C'est justement parce que je suis sur un ordinateur portable que je demande si des utilitaires graphiques existent, et je ne pense pas qu'il faille creer ce fichier de configuration puisqu'il est censé contenir deja pas mal de choses ... non ?

UB|k : 

Tu as complétement raison, j'ai pas fait attention mon interface est wlan0 et pas eth0 !

Ceci dit la commande   wpa_supplicant_wlan0="-Dwnext"   ne repond rien, donc je ne sai spas si c'est bon.

Et ensuite pour ce fichier de configuration qui n'existe pas, je fait quoi ?

----------

## Leander256

Pour ce qui est des interfaces graphiques, tu devrais essayer wicd. Il y a un daemon ce qui permet d'avoir une connexion indépendante de la session (ce qui n'est pas encore le cas des outils pour KDE/Gnome il me semble) et un client qui se loge dans le systray et permet de tout configurer facilement.

----------

## Gros Rems

C'est exactement ce qu'il me faut pour wicd ! D'apres ce que j'ai entendu c'est une surcouche de wpa_supplicant.

Je l'est installé, mais la attention je fait le gros noob : j'arrive pas a le lancer ...

Je suis sur Xfce4, il n'est pas dans mon menu, et lorsque je fait "Run Program ..." et que je tappe "wicd", il ne trouve pas.

·····

TÂCHE À RÉALISER
Rédigez la suite de l'échange de forum sur la connexion sans fil avec wicd sous Xfce, en reprenant juste après sa dernière phrase.

MATÉRIEL
·····

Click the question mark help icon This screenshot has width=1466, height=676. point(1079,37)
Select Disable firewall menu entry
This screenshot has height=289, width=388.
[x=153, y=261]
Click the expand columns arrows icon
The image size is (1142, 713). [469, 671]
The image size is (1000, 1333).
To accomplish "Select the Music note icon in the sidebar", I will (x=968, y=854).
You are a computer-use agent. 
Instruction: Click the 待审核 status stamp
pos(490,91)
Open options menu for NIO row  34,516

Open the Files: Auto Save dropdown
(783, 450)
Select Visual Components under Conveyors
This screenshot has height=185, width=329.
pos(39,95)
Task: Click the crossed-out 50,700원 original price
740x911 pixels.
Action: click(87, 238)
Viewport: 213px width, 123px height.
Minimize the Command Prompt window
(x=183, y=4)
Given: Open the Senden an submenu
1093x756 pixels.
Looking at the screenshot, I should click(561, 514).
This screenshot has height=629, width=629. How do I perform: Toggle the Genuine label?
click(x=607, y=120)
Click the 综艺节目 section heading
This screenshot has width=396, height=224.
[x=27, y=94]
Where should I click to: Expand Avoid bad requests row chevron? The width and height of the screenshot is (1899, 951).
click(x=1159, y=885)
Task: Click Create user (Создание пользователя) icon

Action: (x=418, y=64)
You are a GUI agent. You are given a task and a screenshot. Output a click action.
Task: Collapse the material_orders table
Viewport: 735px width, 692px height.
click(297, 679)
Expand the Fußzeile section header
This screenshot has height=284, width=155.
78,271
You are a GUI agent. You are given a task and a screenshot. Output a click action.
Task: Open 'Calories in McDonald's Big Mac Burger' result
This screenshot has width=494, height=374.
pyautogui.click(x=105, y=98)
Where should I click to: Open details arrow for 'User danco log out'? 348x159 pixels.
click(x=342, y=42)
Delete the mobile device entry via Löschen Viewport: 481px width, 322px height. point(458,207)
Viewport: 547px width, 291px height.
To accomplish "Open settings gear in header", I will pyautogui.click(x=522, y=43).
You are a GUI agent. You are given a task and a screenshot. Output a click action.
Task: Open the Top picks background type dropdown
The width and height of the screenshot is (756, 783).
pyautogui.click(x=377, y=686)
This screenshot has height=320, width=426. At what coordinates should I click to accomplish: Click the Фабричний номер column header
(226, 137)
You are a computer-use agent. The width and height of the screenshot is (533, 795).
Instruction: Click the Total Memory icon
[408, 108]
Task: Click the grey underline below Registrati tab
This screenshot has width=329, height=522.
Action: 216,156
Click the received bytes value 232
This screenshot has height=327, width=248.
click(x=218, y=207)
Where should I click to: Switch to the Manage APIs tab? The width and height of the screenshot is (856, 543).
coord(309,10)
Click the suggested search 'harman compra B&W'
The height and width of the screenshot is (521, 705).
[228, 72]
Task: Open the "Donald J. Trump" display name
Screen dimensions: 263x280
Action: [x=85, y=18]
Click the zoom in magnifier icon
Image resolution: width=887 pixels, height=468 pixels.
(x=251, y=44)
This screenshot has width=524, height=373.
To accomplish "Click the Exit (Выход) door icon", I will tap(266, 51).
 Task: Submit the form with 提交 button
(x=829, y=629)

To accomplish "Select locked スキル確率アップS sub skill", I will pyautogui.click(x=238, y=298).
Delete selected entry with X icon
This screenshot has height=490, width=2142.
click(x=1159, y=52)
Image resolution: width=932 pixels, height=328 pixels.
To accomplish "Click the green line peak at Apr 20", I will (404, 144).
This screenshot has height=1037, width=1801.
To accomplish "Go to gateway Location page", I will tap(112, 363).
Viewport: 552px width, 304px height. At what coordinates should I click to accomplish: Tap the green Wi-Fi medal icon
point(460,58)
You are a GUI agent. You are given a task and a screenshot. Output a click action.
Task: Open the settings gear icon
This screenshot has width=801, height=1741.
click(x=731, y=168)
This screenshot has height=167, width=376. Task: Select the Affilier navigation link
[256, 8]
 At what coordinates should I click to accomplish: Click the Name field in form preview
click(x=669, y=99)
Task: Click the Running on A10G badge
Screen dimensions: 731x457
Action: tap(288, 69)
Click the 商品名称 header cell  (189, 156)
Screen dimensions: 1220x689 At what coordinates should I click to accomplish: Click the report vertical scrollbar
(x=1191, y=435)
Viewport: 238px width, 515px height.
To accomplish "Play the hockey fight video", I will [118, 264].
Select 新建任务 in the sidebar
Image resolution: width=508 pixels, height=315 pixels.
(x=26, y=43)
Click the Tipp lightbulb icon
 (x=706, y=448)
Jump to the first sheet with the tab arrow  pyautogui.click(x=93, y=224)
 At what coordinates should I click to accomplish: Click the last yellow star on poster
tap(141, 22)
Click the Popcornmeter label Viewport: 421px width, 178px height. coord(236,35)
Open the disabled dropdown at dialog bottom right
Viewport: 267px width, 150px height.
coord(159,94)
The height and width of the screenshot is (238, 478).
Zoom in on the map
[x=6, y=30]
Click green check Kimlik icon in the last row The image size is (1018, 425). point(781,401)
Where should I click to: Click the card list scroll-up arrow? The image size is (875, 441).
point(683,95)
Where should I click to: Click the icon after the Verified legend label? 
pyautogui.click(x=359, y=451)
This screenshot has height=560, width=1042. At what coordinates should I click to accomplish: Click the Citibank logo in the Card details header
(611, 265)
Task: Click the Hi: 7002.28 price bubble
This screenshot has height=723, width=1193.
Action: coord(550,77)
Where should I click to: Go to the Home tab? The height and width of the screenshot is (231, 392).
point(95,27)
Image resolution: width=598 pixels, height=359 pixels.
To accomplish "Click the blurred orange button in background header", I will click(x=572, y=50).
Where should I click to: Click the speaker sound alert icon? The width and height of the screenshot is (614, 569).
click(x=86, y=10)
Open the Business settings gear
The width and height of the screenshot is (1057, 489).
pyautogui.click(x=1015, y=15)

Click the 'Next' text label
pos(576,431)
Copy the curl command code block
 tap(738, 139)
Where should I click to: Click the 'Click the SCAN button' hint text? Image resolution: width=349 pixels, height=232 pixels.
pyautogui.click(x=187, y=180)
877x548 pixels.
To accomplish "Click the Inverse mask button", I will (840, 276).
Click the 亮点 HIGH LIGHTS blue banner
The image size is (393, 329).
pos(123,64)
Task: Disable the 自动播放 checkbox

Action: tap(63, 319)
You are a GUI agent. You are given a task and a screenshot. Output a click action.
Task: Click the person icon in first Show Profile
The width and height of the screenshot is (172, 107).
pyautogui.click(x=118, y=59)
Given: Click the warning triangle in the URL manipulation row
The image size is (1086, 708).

·····

RÉPONSE CI-DESSOUS
----------

## UB|K

 *Gros Rems wrote:*   

> PCeci dit la commande   wpa_supplicant_wlan0="-Dwnext"   ne repond rien, donc je ne sai spas si c'est bon.

 

c'est soit une typo car c'est "-Dwext" soit autre chose ...

 *Gros Rems wrote:*   

> Et ensuite pour ce fichier de configuration qui n'existe pas, je fait quoi ?

 

comme te la dit Pixys, tu le crée avec tes petits doigts en te basant sur fichier exemple (/etc/wpa_supplicant/wpa_supplicant.conf.example), faut débroussailler un peu...

plus d'infos dans la doc

----------

## Pixys

 *Gros Rems wrote:*   

> 
> 
> [...] je ne pense pas qu'il faille creer ce fichier de configuration puisqu'il est censé contenir deja pas mal de choses ... non ?
> 
> 

 

non.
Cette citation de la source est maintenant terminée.